We asked Leeds students what they think about Corbyn’s pledge to scrap tuition fees

It was a mixed bag to be honest

We asked students of Leeds what they thought about Corbyn’s declaration to scrap tuition fees, and if it will affect how they vote next month. This is what they thought.

Lizzie, Classics, 1st Year (on the left)

“Action does need to be taken against rising tuition fees, however scrapping them completely is an unrealistic approach from Corby.”

Navdeep, Dentistry, 1st Year

 “He’s gone a little bit too far with his manifesto however I think it’s admirable that he genuinely cares about our education and opening up opportunities for everyone.”

Matt, Comparative English, 1st Year (on the right)

“I would love for my higher education to be free, but only in the same way I’d love my McDonald’s to be free. I don’t think I’m entitled to it, and I don’t think we’re in an economic position to be scrapping them. Not to mention that the quality of teaching would almost definitely go down. I love Corbyn’s ideas but just can’t see how it works realistically.”

Faye, Art and Design, 1st Year

“It sounds very good but it’s unrealistic, cutting the fees would be better because if they got rid of it completely how will universities survive? They would have to get the money out of us some other way, cutting fees would be good though as more people would be able to go uni and not worry about high debt.”

Yasmin, English and History, 1st Year

“I think Corbyn’s proposal to abolish university tuition fees is a good initiative as education should be available to everyone, not just the privileged, with people who are unable to pay such fees plunging themselves into thousands of pounds of debt.

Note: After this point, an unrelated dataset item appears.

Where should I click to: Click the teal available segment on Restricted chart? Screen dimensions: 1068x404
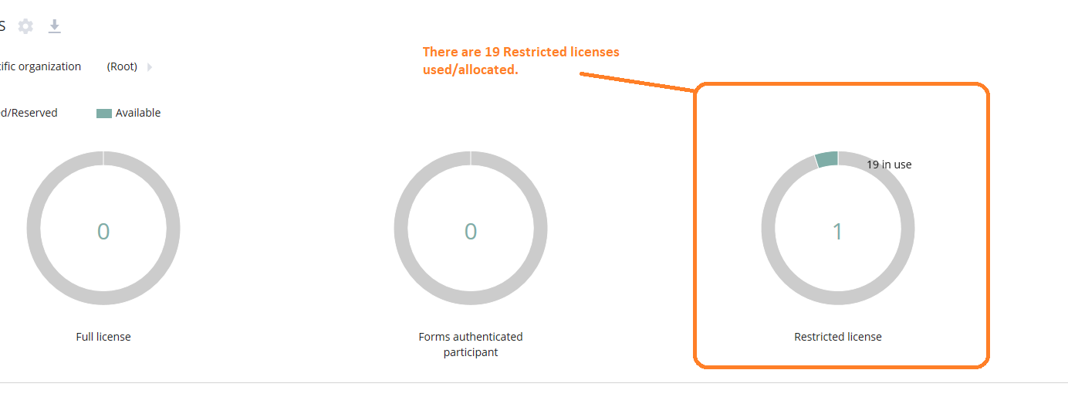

It is evidently a viable policy since other European countries and Scotland offer free, or at least cheaper education to its citizens. I do not think loans are working anyway as a majority of student do not pay their loan back (in full, or even at all), therefore it is simply putting further strain on the economy due to increasing debt. Although I think it is a good policy I would not say it has directly influenced my vote, as it would not affect me, as far as I know; however I do think it is something that should be introduced for the future. Regardless of this policy, I would be voting Labour.”

Peter, English Literature, 1st Year

“I’m all in favour of it but can’t wholly see where the funding for it is going to come from. Corbyn’s manifesto seems perfect, except for a complete unwillingness to raise taxes when unfortunately after the past ten years, it’s going to be hard to keep the country running without doing so. It sucks, but some hard decisions like that need to be made to run the utopia he envisions, and up to now I’ve seen no evidence of him willing to make those choices.”

Serena, English Literature, 1st Year

“I fundamentally disagree with Corbyn, and this is no exception – I don’t understand (and I don’t think he understands either, given Diane Abbott’s car crash of an LBC interview) where this money is meant to come from. Something I could get behind would be establishing a cap on fees, lowering fees, or sorting out the fact that those with need for bigger loans subsequently have bigger debt. Why should those who CAN pay fees go to uni for free? Let the rich pay and let them subsidise the poor. Abolishing fees for all is not just unrealistic, it’s also unnecessary.”

Eddie, English Literature, 1st Year

“Personally, free tuition sounds like a great idea. It will allow for more people from disadvantaged backgrounds to go to University and therefore even out the growing class divide. However, nowhere in the Labour manifesto draft does there appear to be any method of paying for this programme like in taxes on the rich. Until I see this, I remain sceptical about whether or not the plan will not increase the deficit or harm economic growth or significantly raise taxes on vulnerable people. Personally I like the idea of the current tuition fee plan in the state of New York where those earning about 225,000 a year pay for university while all those whose parents earn less don’t and get to go to college for free. Also what is not mentioned in the manifesto is what will happen to students who have racked up £47000 of debt from three years of education. By not relinquishing all loans for students studying under the last two Conservative governments when fees were increased to £9000, one leaves those students at a disadvantage in adult life to those of a younger generation.